Archaeology: Houses yield age-old secrets: Medieval peasants lived better than we thought, at least in the South, says David Keys

David Keys@davidmkeys
Monday 21 September 2015 12:23

UP TO 4,000 of Britain's historic Tudor-style wooden buildings are much older than academics had previously thought.

A survey of a 140-strong sample of small timber-framed houses, mostly built with an early architectural technique known as the cruck system, have revealed that they date from the 13th to early 16th centuries rather than the late 15th to early 17th centuries as assumed until now.

The survey suggests that thousands of rural buildings in Britain are likely to be substantially older than previously believed.

The discovery also shows that medieval English peasants lived in better and more substantial houses than many historians had thought.

Specialists in vernacular architecture and dating techniques, led by Dr Nat Alcock of Warwick University and Dr Bob Laxton of Nottingham University and funded by the Leverhulme Trust, have been able to date the building with extraordinary accuracy.

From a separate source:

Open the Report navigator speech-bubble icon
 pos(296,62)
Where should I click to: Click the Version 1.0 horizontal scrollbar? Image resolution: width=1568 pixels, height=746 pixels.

Using the technique known as tree-ring dating archaeologists are able to work out the exact age of a piece of timber by examining its tree-ring pattern. Each sequence of rings acts as a chronological fingerprint for a particular series of years.

The oldest building located by the survey so far is Sycamore Farm House, a timber-framed dwelling built in 1205 in the Buckinghamshire village of Long Crendon. The original early 13th-century peasant's home, although still partially extant, today nestles inside an 18th- century brick outer skin. Within the building itself, most of the medieval timbers are also invisible, covered by centuries of plaster.

None the less, the medieval building - the timber structure of which is now sandwiched between external brick and internal plaster - is now the oldest known former medieval peasant's house to have survived in the English countryside, and probably in Europe as a whole.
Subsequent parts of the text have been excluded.